The government's main aim was imposing state control on the forgotten informal areas through infrastructure projects like water, sewage, and roads, in 1201 areas it identified as informal, in addition to the demolition of 20 areas it decided unfit for development.

After 14 years—and the "development" of only a third of these areas according to the CAPMAS report—the definition of informal areas was changed and the national project quietly killed off.

National Project to Upgrade Unsafe Areas (2009- )

The death of more than 115 people after a rock-slide in Al Duweiqa district in Cairo in September 2008 led the government to focus on what they called “unsafe areas”. These were seen as endangering residents due to four different criteria: their presence in unstable cliff areas or flood zones, the buildings' pronounced state of disrepair, the presence of sources of pollution, or the absence of secure tenure.

The Informal Settlements Development Facility (ISDF) was founded, producing a National Map for Unsafe Areas comprising 208,000 housing units in 404 unsafe areas and home to over 800,00 people.

Despite the drastic downsizing, only 14 percent (by unit number) of "unsafe areas" were "developed" by 2015, mainly due to inhabitants in most of the areas slated for development resisting the plans.

In early 2016, plans began for upgrading some of the slums in Cairo namely in Sayeda Zeinab, Mokattam, and Abdeen. In addition to government funding, the presidency affiliated Tahya Misr (Long Live Egypt) Fund charity contributed some funding. The fund's board of trustees included Basil El-Baz, Naguib Sawiris, Grand Mufti Ali Gomaa, Mohamed al-Amin, Major General Mohamed Amin Ibrahim Nasr, and headed by Alaa Youssef. The first phases of Tahya Masr rehoused people living in slums, with 12,000 new units built.

Civil Society and Participatory Upgrading

In parallel to the government's projects that mainly rely on slum clearance, a number of grassroots initiatives that have received little government support, in addition to some aid agency projects have tried to address spatial inequities in certain areas through participatory planning. Below are some examples:

Hayy al-Salam, Ismailia Sites and Services project (1977-1984 ) USAID and Culpin Planning.

Home Improvement Microloans, Upper Egypt (1995- ), Better Life Association for Comprehensive Development (BLACD).

Participatory Slum Upgrading at El Hallous and El Bahtini in Ismailia (2011). UNDP and GOPP.

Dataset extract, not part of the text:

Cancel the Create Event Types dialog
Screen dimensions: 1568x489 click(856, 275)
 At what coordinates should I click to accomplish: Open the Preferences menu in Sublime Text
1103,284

Maspero Parallel Participatory Project, Cairo (2013-2015). Maspero Residents' Guild, Madd, Ministry of Urban Renewal.

The Participatory Urban Development Programme in Cairo (2004-2018), Ministry of Housing, Utilities & Urban Communities (MoHUUC) and the Deutsche Gesellschaft für Internationale Zusammenarbeit (GIZ) GmbH.

== Homelessness ==
Homelessness in Egypt is a significant social issue affecting some 12 million people in the country. Egypt has over 1,200 areas designated for irregular dwellings that do not conform to standard building laws, allowing homeless people to build shacks and other shelters for themselves.

Reportedly, in Egypt, homelessness is defined to include those living in marginal housing. Some scholars have stated that there is no agreed-upon definition of homelessness in Egypt due to the difficulties the government would face if an official definition were accepted.

According to UNICEF, there are 1 million children living on the streets in Egypt. Other researchers estimate the number to be some 3 million. Homelessness NGOs assisting street children include those such as the Hope Village Society, and NAFAS. Other NGOs, such as Plan International Egypt, work to reintegrate street children back into their families.